A Review of “The Evening and The Morning” by Ken Follet
Ken Follet is one of the most engaging writers I have had the pleasure of reading. He blends the mundane details of a history happening into a semi-fictional world he spins up and makes its very easy for us to remember the smallest of details.
As I walked into the library and looked for books in English, I stumbled upon this prequel to one of my other favourite books, ‘The Pillars of the Earth’, and could not resist picking up the same. Set towards the end of darks ages in south eastern England this tome details the genesis of the town of Kingsbridge which forms the basis of the next three novels in this series.
The story begins with a viking raid on a sea-side village in south eastern England where the a boat builders life is thrown out of gear. He loses the woman he loved, his father and his livelihood in this freak attack and is forced to move deep inland to Dreng’s Ferry to eke out a living on a farm he is given by the local Bishop. His worldly wise mother helps him and his brothers build a living out in this sleepy new town of hardly any significance.
Across the channel in a Norman Noble woman Ragna is smitten by Wilwulf, an English lord visiting her father, and engages in a passionate affair with him and uproots her life and moves to England for being his bride. She soon realises that this is a folly because of the cultural differences between the two countries especially when it comes to status of women in society and their role in the family.
Like any medieval kingdom the kings justice did not really trickle down to the villages and cities away from the court and the local thanes or nobleman usually held sway. Shiring is no different and Wilwulf along with his half brother Bishop Wynstan hold both temporal and spiritual power in Shiring. This allows them to manipulate and twist and turn the events as it suits their motives.
The young monk Aldred is usually at odds with Bishop Wynstan. Aldred is idealistic and desires to make his cathedral the seat of learning and knowledge while Wynstan merely uses the church’s money to whore, drink and extend his political power.

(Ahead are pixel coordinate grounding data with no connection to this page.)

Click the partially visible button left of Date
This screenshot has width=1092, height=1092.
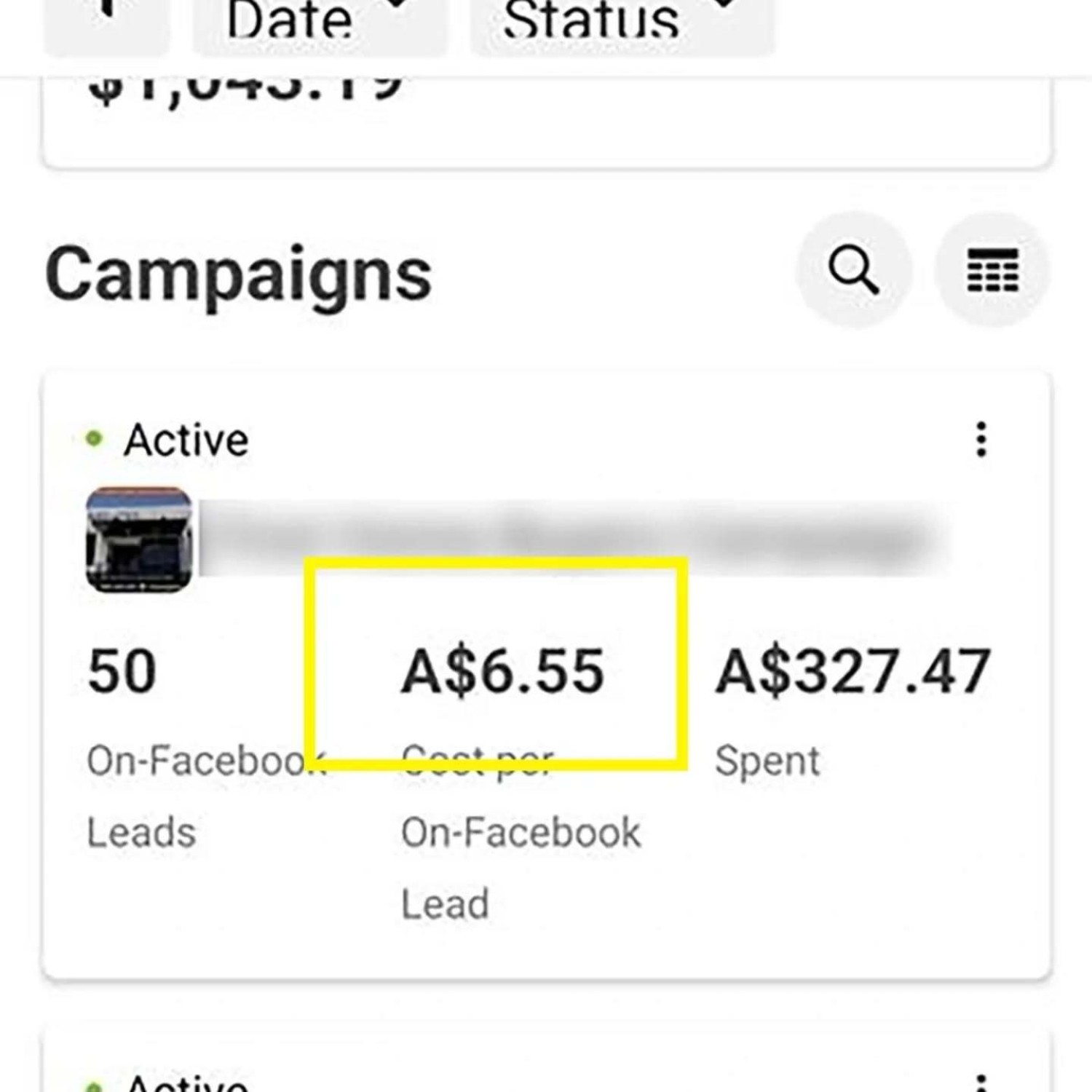click(x=107, y=22)
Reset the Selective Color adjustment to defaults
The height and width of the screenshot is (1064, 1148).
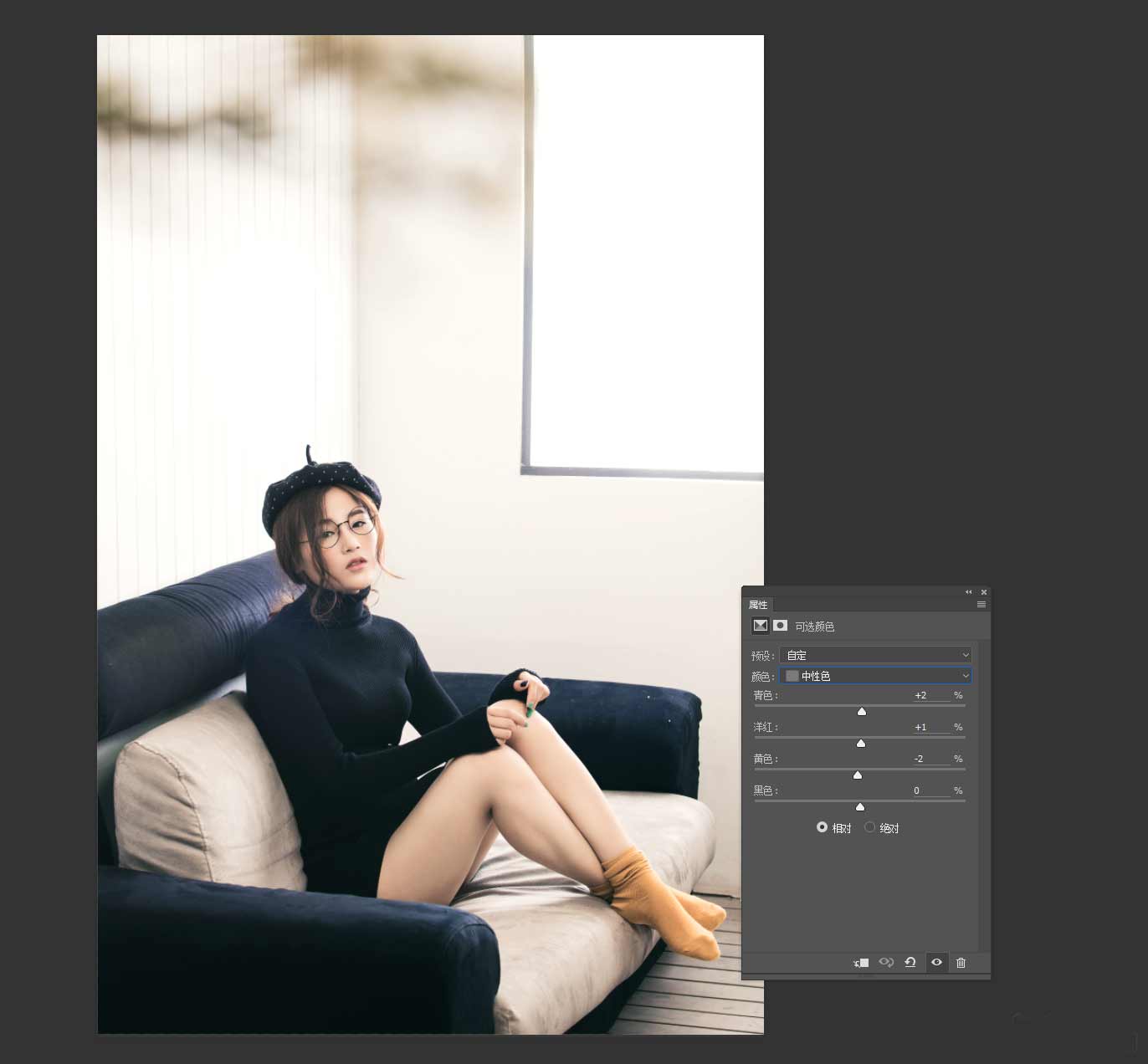(910, 963)
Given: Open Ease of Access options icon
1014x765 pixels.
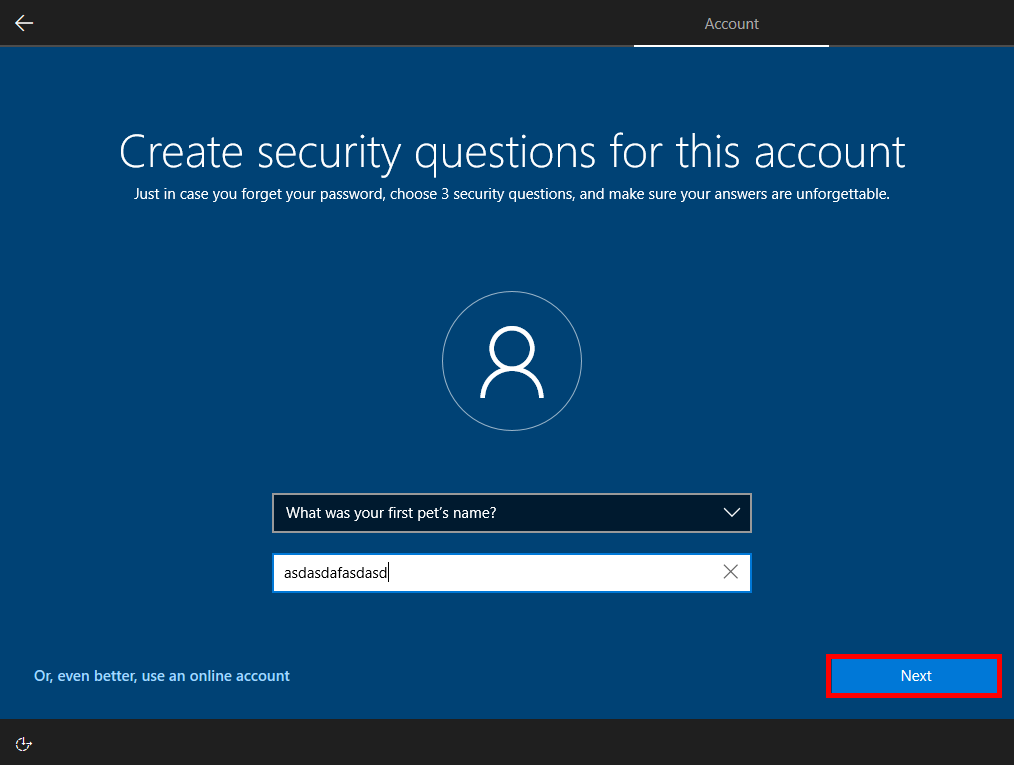Looking at the screenshot, I should point(24,743).
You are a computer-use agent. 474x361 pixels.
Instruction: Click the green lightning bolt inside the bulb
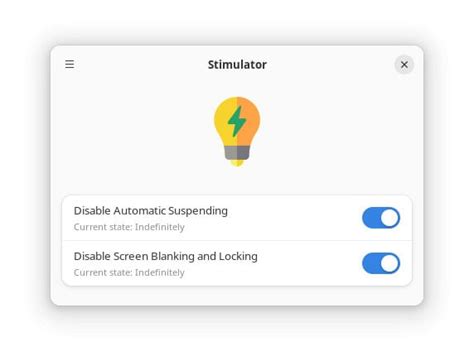(237, 121)
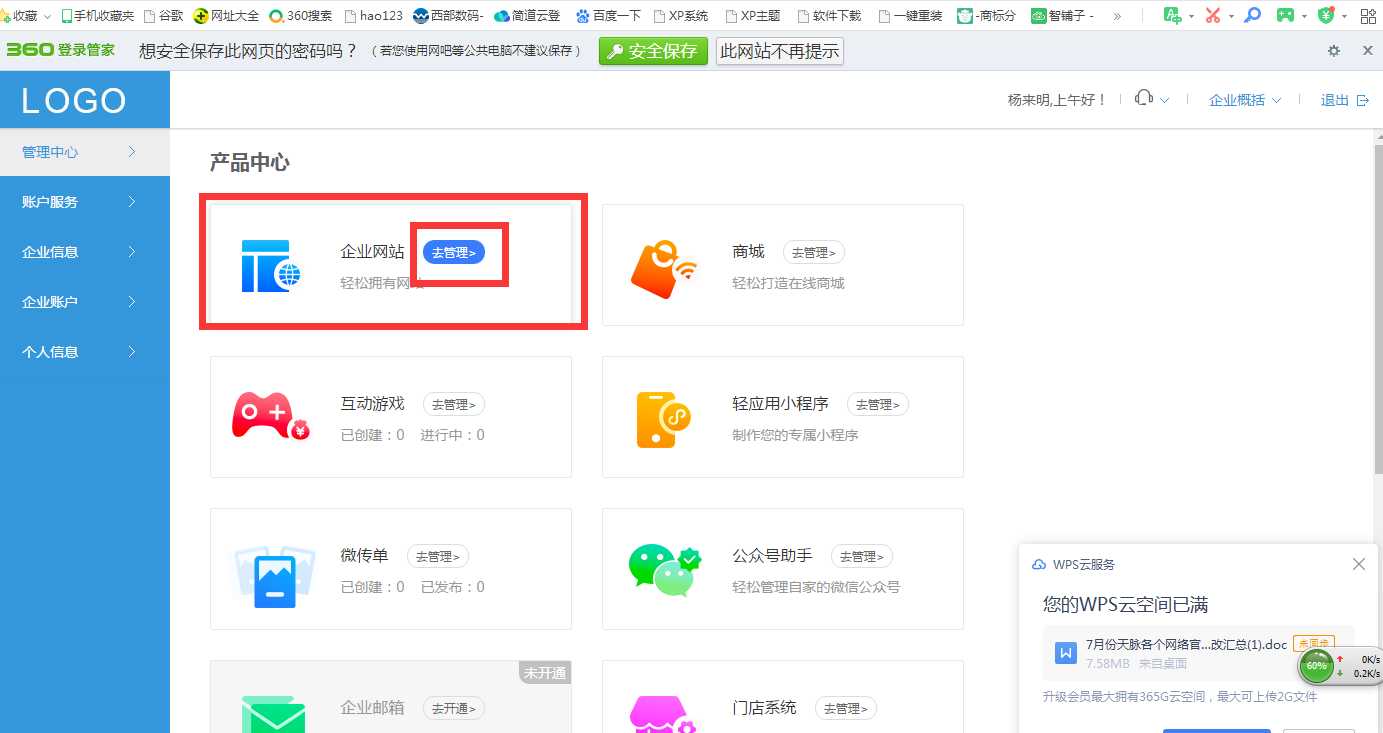1383x733 pixels.
Task: Close the WPS云服务 popup
Action: click(1358, 564)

All of these colourful characters have their own motives and games. Some of them are egalitarian but most of them are self-serving. As the novel progresses, we each of them battle out with their wits and try to gain favours from those that rule. There is clear good and evil in this story. There are those who seek power for themselves and those who just want to use it for the common good. This kind of a white or black world is hard to imagine and I personally would have enjoyed a lot more of grey in the novel. All the characters are from a time I have very little knowledge of and to see them following very rigid notions of good and evil is boring to some extent.
To summarise my tirade, this book is a formulaic story not very different from the rest of the books in the same series but a tad bit dreary in the imagery it invokes.